▶ _Brief_
Repeat exactly the lines of the entries below from the one with "Screen dimensions: 597x340" through the one with "Click the Cancel button", both ends included, and nothing else.

▶ _Collected data entries_
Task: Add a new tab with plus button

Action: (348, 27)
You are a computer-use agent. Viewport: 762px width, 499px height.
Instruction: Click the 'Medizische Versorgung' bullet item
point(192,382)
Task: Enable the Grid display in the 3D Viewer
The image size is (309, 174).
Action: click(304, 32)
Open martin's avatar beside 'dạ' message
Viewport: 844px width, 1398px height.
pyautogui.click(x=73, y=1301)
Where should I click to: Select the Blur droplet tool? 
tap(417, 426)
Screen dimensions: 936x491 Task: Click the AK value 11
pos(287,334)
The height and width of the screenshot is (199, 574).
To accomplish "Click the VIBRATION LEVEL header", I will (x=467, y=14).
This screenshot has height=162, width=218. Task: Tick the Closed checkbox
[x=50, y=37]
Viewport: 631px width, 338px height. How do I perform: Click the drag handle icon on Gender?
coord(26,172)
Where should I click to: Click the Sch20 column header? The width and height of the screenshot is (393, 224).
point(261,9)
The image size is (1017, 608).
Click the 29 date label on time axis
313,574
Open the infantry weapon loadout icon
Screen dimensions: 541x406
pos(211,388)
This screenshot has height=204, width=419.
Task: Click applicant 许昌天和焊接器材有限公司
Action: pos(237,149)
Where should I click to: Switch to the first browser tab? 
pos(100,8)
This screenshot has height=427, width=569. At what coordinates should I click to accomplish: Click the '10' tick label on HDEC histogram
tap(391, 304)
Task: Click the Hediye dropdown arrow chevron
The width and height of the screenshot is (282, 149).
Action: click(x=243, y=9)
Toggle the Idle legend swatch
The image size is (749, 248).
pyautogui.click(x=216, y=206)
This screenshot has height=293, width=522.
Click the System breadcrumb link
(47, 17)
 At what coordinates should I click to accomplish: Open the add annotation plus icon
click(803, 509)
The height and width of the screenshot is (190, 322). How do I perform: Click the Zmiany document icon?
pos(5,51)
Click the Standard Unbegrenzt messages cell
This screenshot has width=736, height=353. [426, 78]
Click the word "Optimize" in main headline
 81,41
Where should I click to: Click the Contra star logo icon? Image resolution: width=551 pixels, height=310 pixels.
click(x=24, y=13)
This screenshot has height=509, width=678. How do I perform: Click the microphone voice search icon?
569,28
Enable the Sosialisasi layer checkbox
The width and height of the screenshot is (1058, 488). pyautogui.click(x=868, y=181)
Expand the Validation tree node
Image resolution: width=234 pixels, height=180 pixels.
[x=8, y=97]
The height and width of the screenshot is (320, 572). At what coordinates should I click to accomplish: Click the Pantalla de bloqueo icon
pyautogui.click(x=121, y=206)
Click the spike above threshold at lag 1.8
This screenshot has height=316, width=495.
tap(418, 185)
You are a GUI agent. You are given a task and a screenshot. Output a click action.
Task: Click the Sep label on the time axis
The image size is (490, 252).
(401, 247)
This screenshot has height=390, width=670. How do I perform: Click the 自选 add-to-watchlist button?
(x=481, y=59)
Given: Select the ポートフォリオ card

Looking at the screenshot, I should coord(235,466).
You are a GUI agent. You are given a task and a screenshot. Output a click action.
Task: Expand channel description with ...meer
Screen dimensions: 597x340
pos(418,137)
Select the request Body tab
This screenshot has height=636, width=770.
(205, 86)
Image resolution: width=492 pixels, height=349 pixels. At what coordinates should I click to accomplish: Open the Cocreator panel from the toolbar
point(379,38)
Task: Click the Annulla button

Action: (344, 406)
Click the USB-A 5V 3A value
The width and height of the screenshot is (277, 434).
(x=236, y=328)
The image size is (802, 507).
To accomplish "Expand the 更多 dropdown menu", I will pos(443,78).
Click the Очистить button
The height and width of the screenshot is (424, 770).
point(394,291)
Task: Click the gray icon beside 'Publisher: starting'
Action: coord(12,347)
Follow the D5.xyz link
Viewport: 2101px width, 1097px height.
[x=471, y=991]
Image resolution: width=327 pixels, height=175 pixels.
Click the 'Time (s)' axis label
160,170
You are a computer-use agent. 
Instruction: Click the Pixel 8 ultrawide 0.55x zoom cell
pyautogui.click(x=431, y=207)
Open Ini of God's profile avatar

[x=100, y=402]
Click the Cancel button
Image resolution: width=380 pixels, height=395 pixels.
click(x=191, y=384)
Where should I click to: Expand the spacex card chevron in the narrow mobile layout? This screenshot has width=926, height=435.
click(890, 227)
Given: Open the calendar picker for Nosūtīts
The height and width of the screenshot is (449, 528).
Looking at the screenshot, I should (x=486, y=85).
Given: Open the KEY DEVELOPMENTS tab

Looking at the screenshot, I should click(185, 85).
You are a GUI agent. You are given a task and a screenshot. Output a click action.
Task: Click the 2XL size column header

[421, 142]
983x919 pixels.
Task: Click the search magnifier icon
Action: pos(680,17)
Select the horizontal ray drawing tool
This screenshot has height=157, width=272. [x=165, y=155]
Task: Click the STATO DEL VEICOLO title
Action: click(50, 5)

▶ _Task response_
Screen dimensions: 597x340
pos(418,137)
Select the request Body tab
This screenshot has height=636, width=770.
(205, 86)
Image resolution: width=492 pixels, height=349 pixels. At what coordinates should I click to accomplish: Open the Cocreator panel from the toolbar
point(379,38)
Task: Click the Annulla button

Action: (344, 406)
Click the USB-A 5V 3A value
The width and height of the screenshot is (277, 434).
(x=236, y=328)
The image size is (802, 507).
To accomplish "Expand the 更多 dropdown menu", I will pos(443,78).
Click the Очистить button
The height and width of the screenshot is (424, 770).
point(394,291)
Task: Click the gray icon beside 'Publisher: starting'
Action: coord(12,347)
Follow the D5.xyz link
Viewport: 2101px width, 1097px height.
[x=471, y=991]
Image resolution: width=327 pixels, height=175 pixels.
Click the 'Time (s)' axis label
160,170
You are a computer-use agent. 
Instruction: Click the Pixel 8 ultrawide 0.55x zoom cell
pyautogui.click(x=431, y=207)
Open Ini of God's profile avatar

[x=100, y=402]
Click the Cancel button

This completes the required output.